**Required action:**
Search the listing below for the line containing "Task: Click the 1/N". From there through the line containing "1280x822 pixels.", transcribe every line exactly, both ends included.

**Dataset excerpts:**
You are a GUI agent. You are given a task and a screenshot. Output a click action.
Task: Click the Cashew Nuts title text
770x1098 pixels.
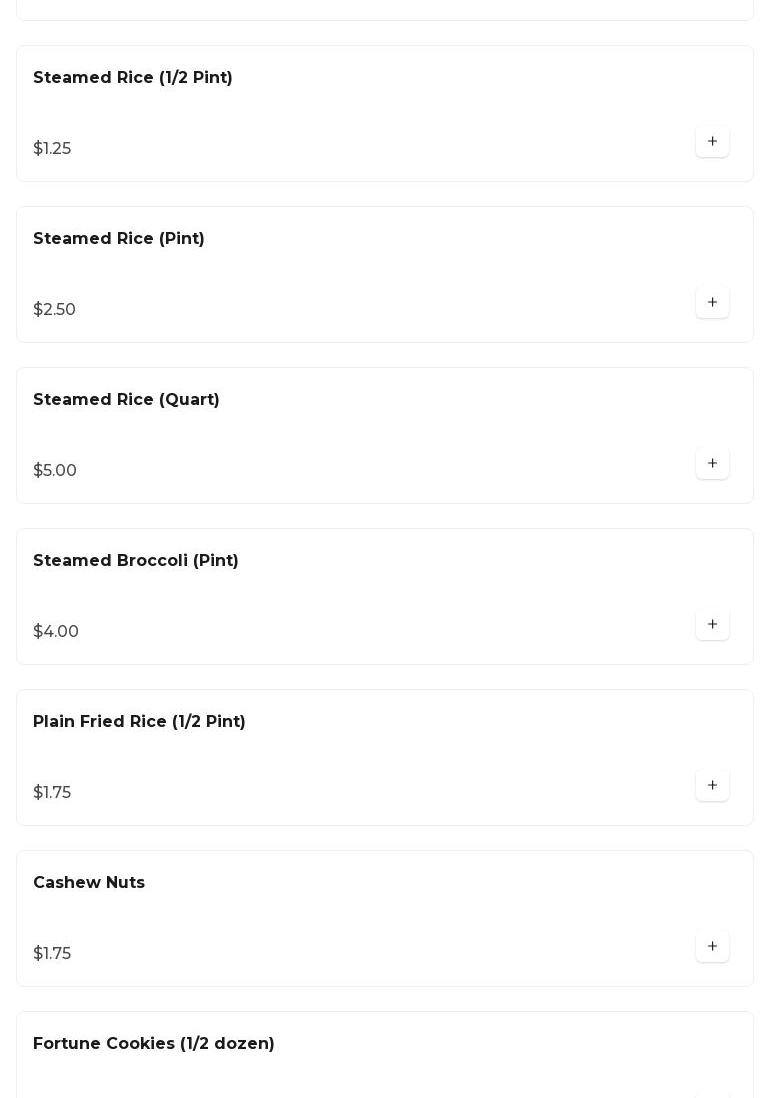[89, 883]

...

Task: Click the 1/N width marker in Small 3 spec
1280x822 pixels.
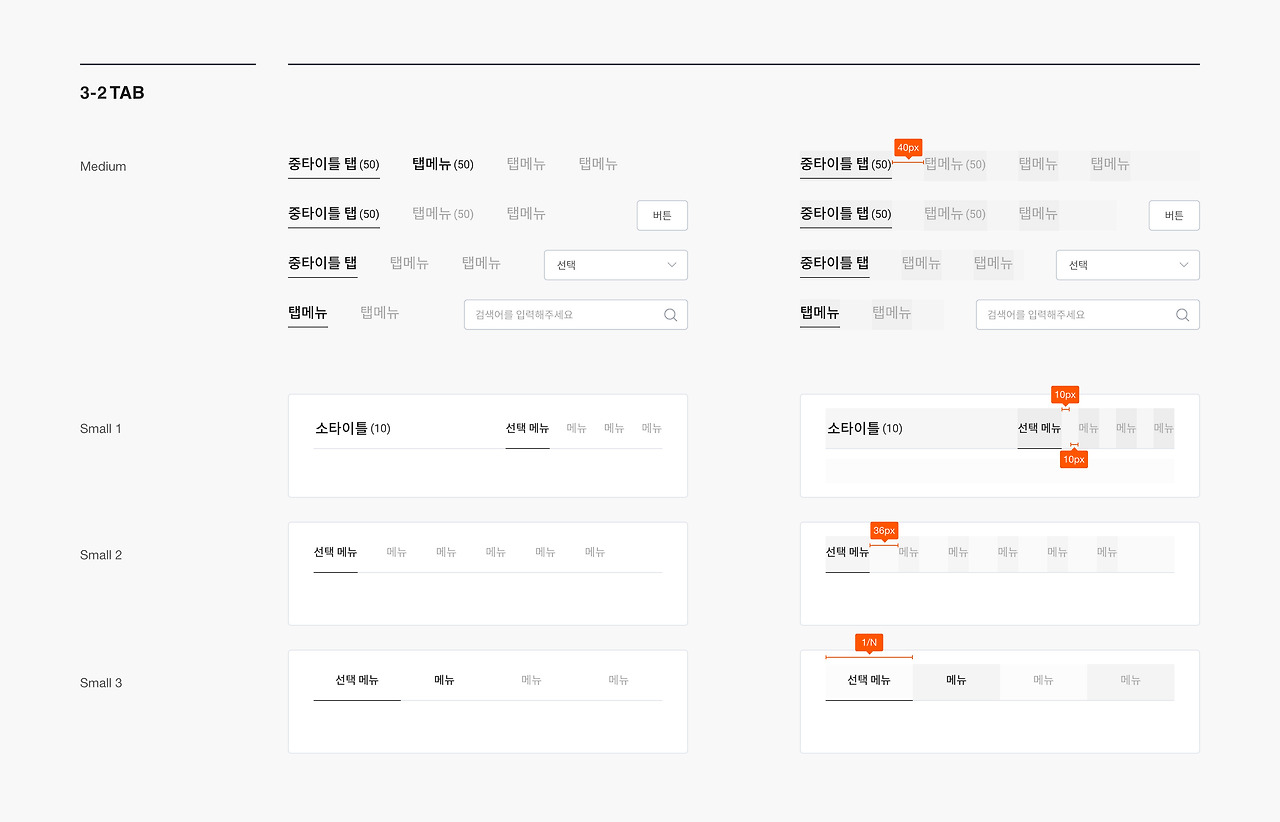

**Solution to this exercise:**
Task: Click the 1/N width marker in Small 3 spec
1280x822 pixels.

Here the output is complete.